Bank Indonesia (BI) mengungkapkan alasan bank sentral belum menurunkan tingkat suku bunga acuan atau BI Rate pada pengujung tahun ini, meski level inflasi sudah berada di batas bawah target pemerintah.
Gubernur BI Perry Warjiyo mengatakan pihaknya belum memangkas BI Rate karena terlebih dahulu berfokus untuk menstabilkan nilai tukar rupiah di tengah ketidakpastian pasar keuangan global yang makin meningkat.
“Bukan berarti ruang penurunan suku bunga tidak ada, masih tetap akan terbuka. Menakarnya, timing is not right yet (waktunya belum tepat),” ujar Perry dalam Konferensi Pers Hasil Rapat Dewan Gubernur Bank Indonesia (RDG BI), Rabu (18/12/2024).

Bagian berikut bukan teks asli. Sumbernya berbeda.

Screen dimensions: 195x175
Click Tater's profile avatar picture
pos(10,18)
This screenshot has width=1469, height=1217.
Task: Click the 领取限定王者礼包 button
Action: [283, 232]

Perry mengatakan pihaknya akan terus mencermati ruang penurunan suku bunga acuan, dengan inflasi yang rendah dan keinginan untuk tetap mendorong pertumbuhan ekonomi, di tengah ketidakpastian ekonomi global saat ini.
Dia menjelaskan, ketidakpastian di pasar keuangan global dipicu oleh rencana kebijakan fiskal dan moneter Amerika Serikat (AS) di era Presiden Terpilih Donald Trump yang berdampak pada imbal hasil obligasi AS atau yield US Treasury.
Bank sentral nasional memperkirakan kebijakan fiskal pemerintah AS yang agresif tahun depan akan menyebabkan defisit anggaran Negeri Paman Sam melebar hingga menjadi 7,7%. Hal ini tentu akan berdampak pada prospek yield US Treasury.
“Yield US Treasury tenor 2 tahun pada kuartal IV berada di kisaran 4,2%, bisa naik menjadi 4,5% pada akhir 2025. Sementara itu, US Treasury 10 tahun yang sekarang sekitar 4,3% akan naik menjadi 4,7% tahun depan,” ungkap Perry.
Kenaikan yield US Treasury akan memikat aliran dana asing yang berada di pasar negara berkembang, termasuk Indonesia, beralih ke pasar keuangan AS. Pada akhirnya, aliran dana asing yang keluar dari pasar keuangan Indonesia akan melemahkan rupiah.
Tak hanya itu, dampak lain dari kebijakan AS tentu akan memperkuat indeks dolar dan membuat nilai tukar mata uang di regional, termasuk Indonesia, semakin melemah.
Berdasarkan hasil RDG BI, penurunan suku bunga kebijakan atau fed fund rate (FFR) 2024 kemungkinan masih sesuai perkiraan BI, tapi dengan pernyatan yang hawkish.
Maka itu, BI memperkirakan penurunan FFR pada 2025 tetap akan terjadi, tetapi jadwalnya akan mundur. BI memproyelso FFR akan menurun sebesar 50 basispoin (bps) dengan dua kali penurunan, yakni masing-masing 25 bps.
“Semula kami perkirakan pada Maret dan Mei, tapi kemudian akan mundur menjadi Maret dan Juni 2025,” sebut Perry.